Agora, nos olhares de quem procura uma boa foto, nas filas enormes e nos pés que escorregam pelo salão das galerias, ainda não há como dizer se esse papel se esvaiu por inteiro. Talvez ele esteja apenas aumentando, pois a arte tem uma função muito clara; ela quer ser vista para existir e causar alguma emoção. Hoje em dia, com exposições baratas e possibilidade de fotografar, é possível cada vez mais apreciá-la, conhecê-la e divulgá-la.
        Não podemos negar que as pessoas de alguma forma a contemplaram, mesmo que por fotos. A arte tornou-se democrática e tal fato é fundamental para que ela continue existindo. Mesmo que o público tenha ido para se expor e não para olhar a exposição, não podemos negar que é difícil cobrar um pensamento crítico quando o contato com algo ainda é primitivo. No Brasil, a prática de ir a museus e galerias para as pessoas de baixo nível social, e até mesmo médio, iniciou recentemente. Quem sabe as selfies não sejam também uma nova forma de chamar um público, que nunca antes havia tido interesse por esse espaço cultural ou nunca pensou que podia interagir com ele. Seja como for, começar a frequentar é o primeiro passo e nesse sentido a arte está se exercendo.

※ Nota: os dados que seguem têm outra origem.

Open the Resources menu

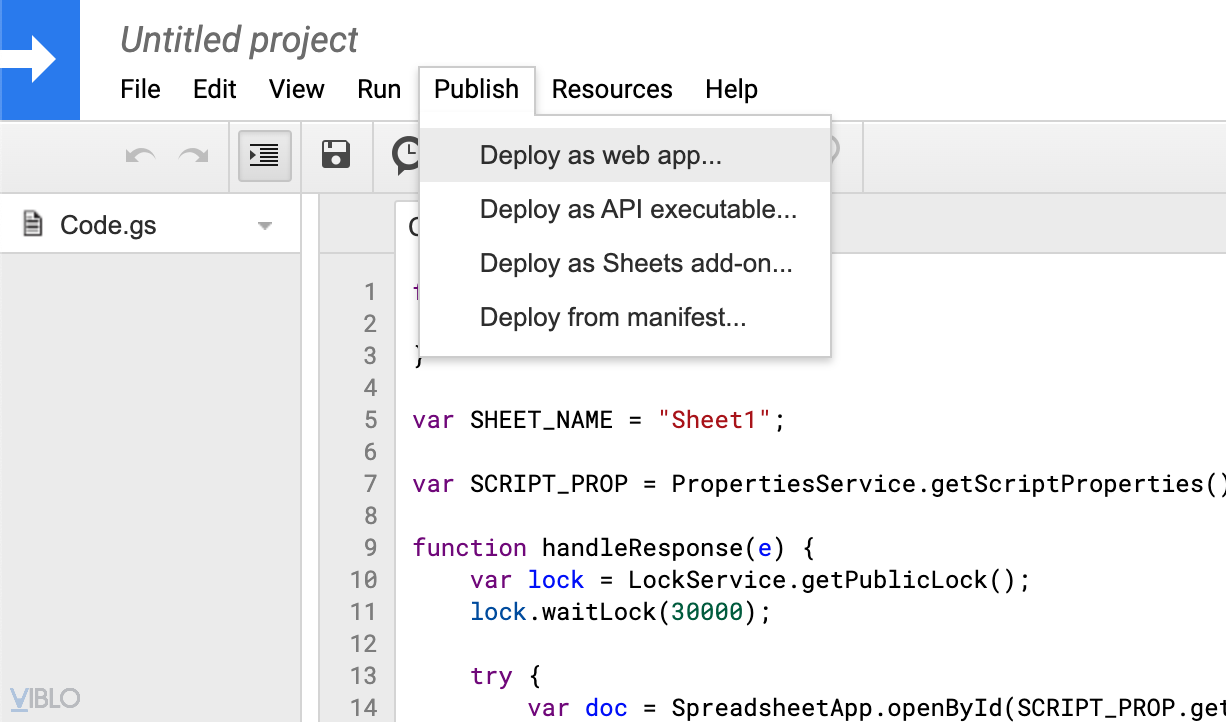pos(612,89)
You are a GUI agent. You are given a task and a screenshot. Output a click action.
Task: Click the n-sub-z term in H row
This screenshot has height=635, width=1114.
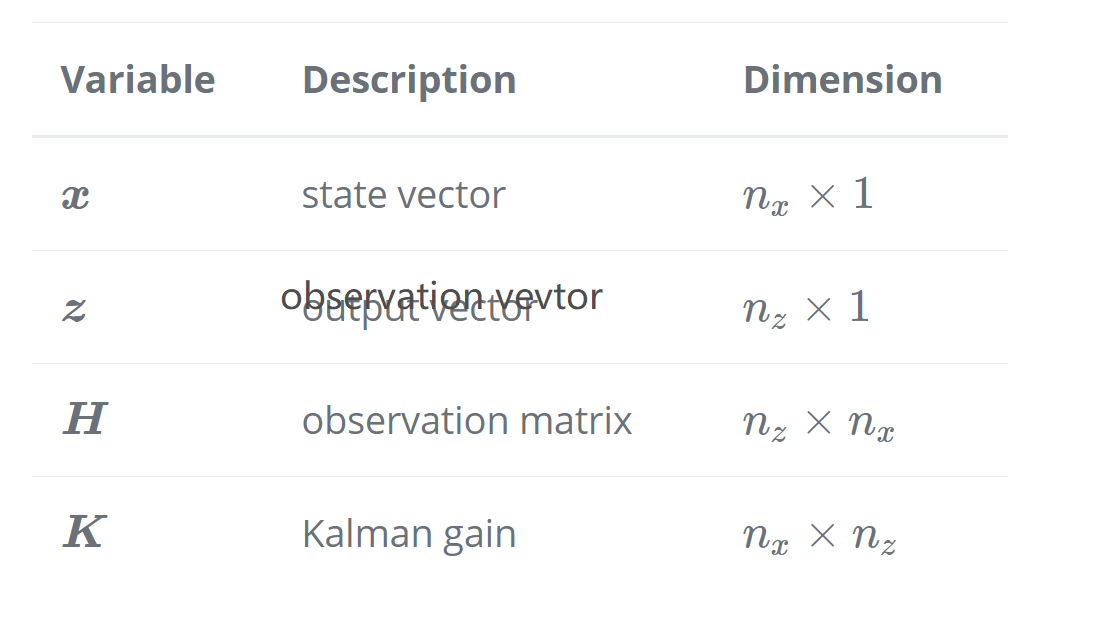click(x=765, y=425)
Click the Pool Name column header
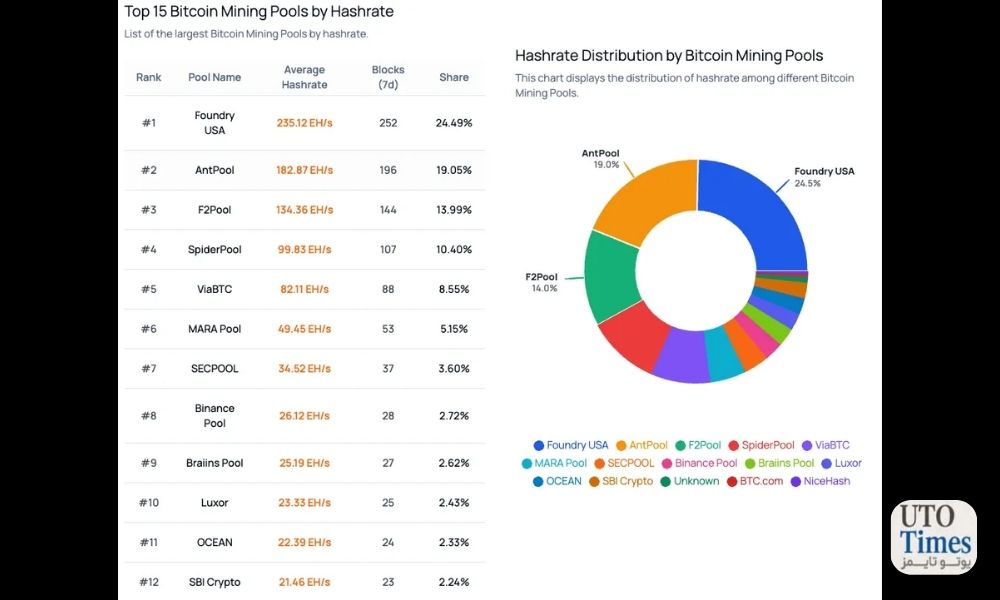 [214, 77]
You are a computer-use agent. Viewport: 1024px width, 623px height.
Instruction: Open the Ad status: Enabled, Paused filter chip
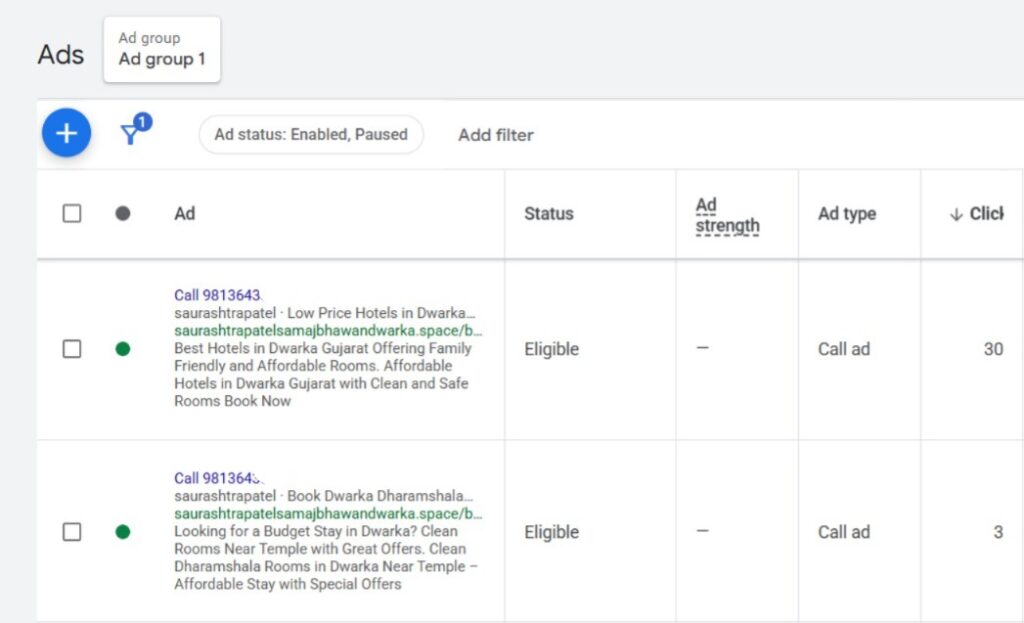(x=310, y=134)
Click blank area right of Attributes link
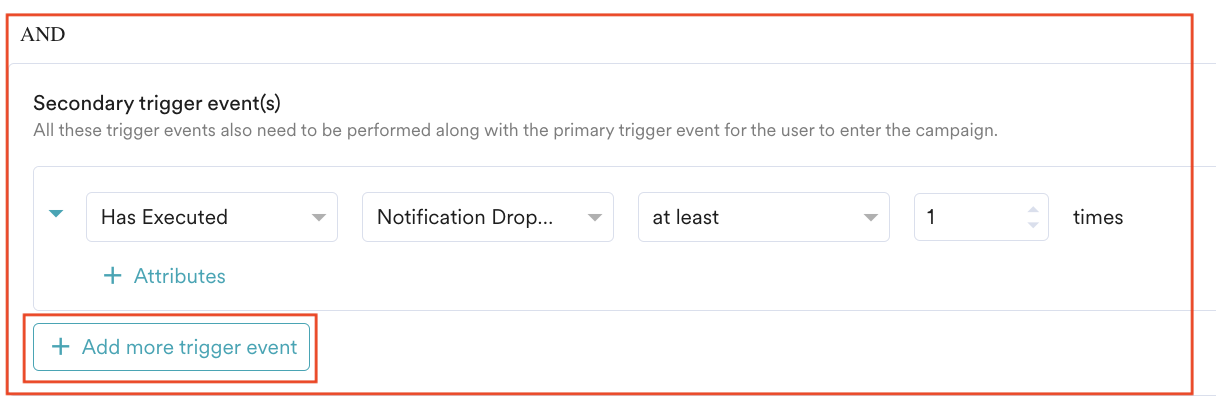This screenshot has height=402, width=1216. coord(600,276)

       Seria também incoerente pedir que alguém entendesse do “jeito certo” as obras, afinal, não estamos em 1964. A arte apresenta diversos níveis de expressão, que atinge inúmeros significados e significantes. É importante não crucificar as fotos e nem aqueles que não gostaram de uma exposição. Não é possível dizer que tais atitudes são ruins ou boas, porque não sabemos onde elas darão. Os mecenas resultaram de forma indireta na Capela Sistina, na Monalisa e em Davi. O que vale é procurar o papel da arte e de quem tira as selfies.